The addiction appears to have intensified in recent years. When the APA found it irresistible to christen commuter stress and road rage “Intermittent Explosive Disorder,” a few eyebrows were raised but the media largely turned a blind eye. Nowadays we’re a bit more skeptical, with “Internet addiction disorder” sparking bemusement, even disbelief, amid all the hand wringing.

One reason is that the line between compulsive behavior and sheer hard work is so difficult to determine, much less reliably diagnose. It would be hard enough to pinpoint in a society not already boasting a fierce work ethic, but it’s virtually impossible to isolate in one with a faltering economy, where conditions are so precarious that many work online far into the night and weekend just to hang on.

In his editorial Block voices understandable concern about the large number of schoolchildren in South Korea who fritter away hours each week texting, gaming, and surfing. Clearly, many lose perspective and let technology overwhelm their lives. Still, is that really a mental disorder in the strict psychiatric sense of the term? Is it not instead a sign that technology can be all-consuming and that along with its advantages it has serious drawbacks that need careful attention?

In the U.S., many parents and teachers also despair over the amount of time their children and students waste in cyberspace and on electronic gadgets—time that’s clearly not being spent devouring books. Yet Block is completely off-base when he argues that the remedy for this problem is medication. As he puts it, referencing a single conference paper, “About 80% of those needing treatment [for overuse of the Internet] may need psychotropic medications, and perhaps 20% to 24% require hospitalization.” Hospitalization? For gaming and text messaging? In a New York Times article in November 2007, by contrast, Martin Fackler described one of 140 government-sponsored Internet Addiction Counseling Centers in South Korea and never once mentioned medication.
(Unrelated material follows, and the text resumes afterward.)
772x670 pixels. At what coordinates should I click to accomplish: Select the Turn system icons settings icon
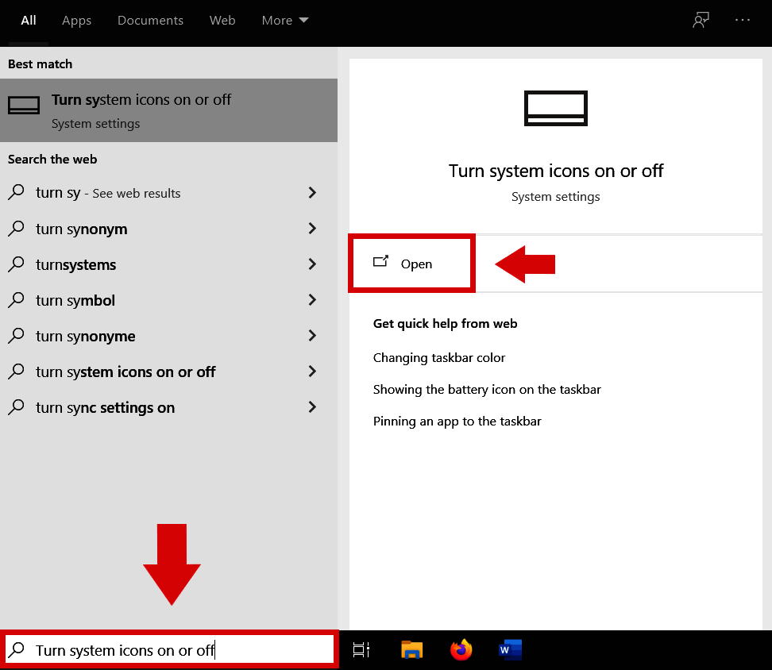tap(23, 104)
Their treatment programs “follow a rigorous regimen of physical exercise and group activities, like horseback riding, aimed at building emotional connections to the real world and weakening those with the virtual one.”
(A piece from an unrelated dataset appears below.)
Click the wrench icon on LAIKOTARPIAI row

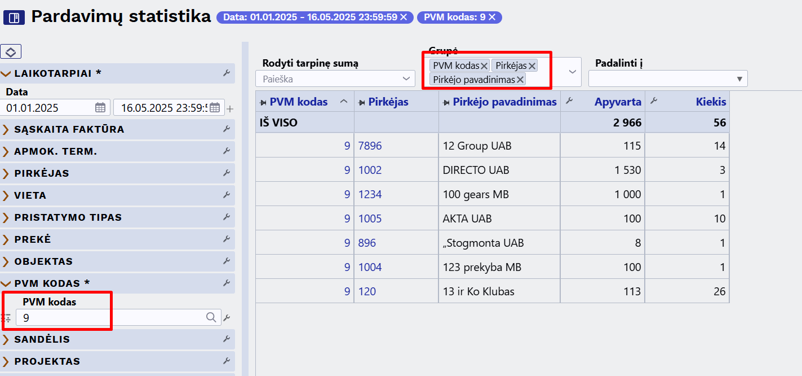click(x=227, y=73)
Block further undercuts his call for medication by concluding, “Internet addiction is resistant to treatment, entails significant risks, and has high relapse rates.” Since it’s now widely known that S.S.R.I. medication itself entails significant risks (a litany of mild-to-serious side effects) and that placebo accounts for 80% of the drugs’ effectiveness, one has to wonder why psychotropics play such a major role in Block’s bid to make “Internet addiction” a formal disorder. Robert Spitzer, chair of two earlier DSM task forces, offers one clue. He told me recently, “If you have a treatment, you’re more interested in getting the [new] category in” the manual (qtd. in Shyness 75). In this way, the APA occasionally puts the cart before the horse, using the apparent promise of medication to legitimate new diagnoses and make them appear to be bona fide illnesses.

Michael Miller, editor in chief of the Harvard Mental Health Letter, deplores this practice and is skeptical of the rush to call cyber-addicts mentally disordered. That the Internet facilitates easy connection to pornography and gambling sites doesn’t in itself mean the medium is the key problem, he usefully observes. For that and a myriad of other reasons, “it is difficult to call ‘Internet addiction’ a unified disorder,” and “probably not helpful to invent new terms to describe problems as old as human nature.”

Before we medicate yet more teenagers and adults, let’s pause and ask whether overuse of the Internet really belongs with schizophrenia and paranoia in a manual of mental disorders. Certainly we must recognize and respond to how technology is shaping—sometimes blighting—many lives. If South Korea’s treatment programs are anything to go by, the solution lies in stronger ties with other human beings, not more overblown connection with the pharmaceutical industry.

Christopher Lane, the Pearce Miller Research Professor at Northwestern, is the author most recently of Shyness: How Normal Behavior Became a Sickness.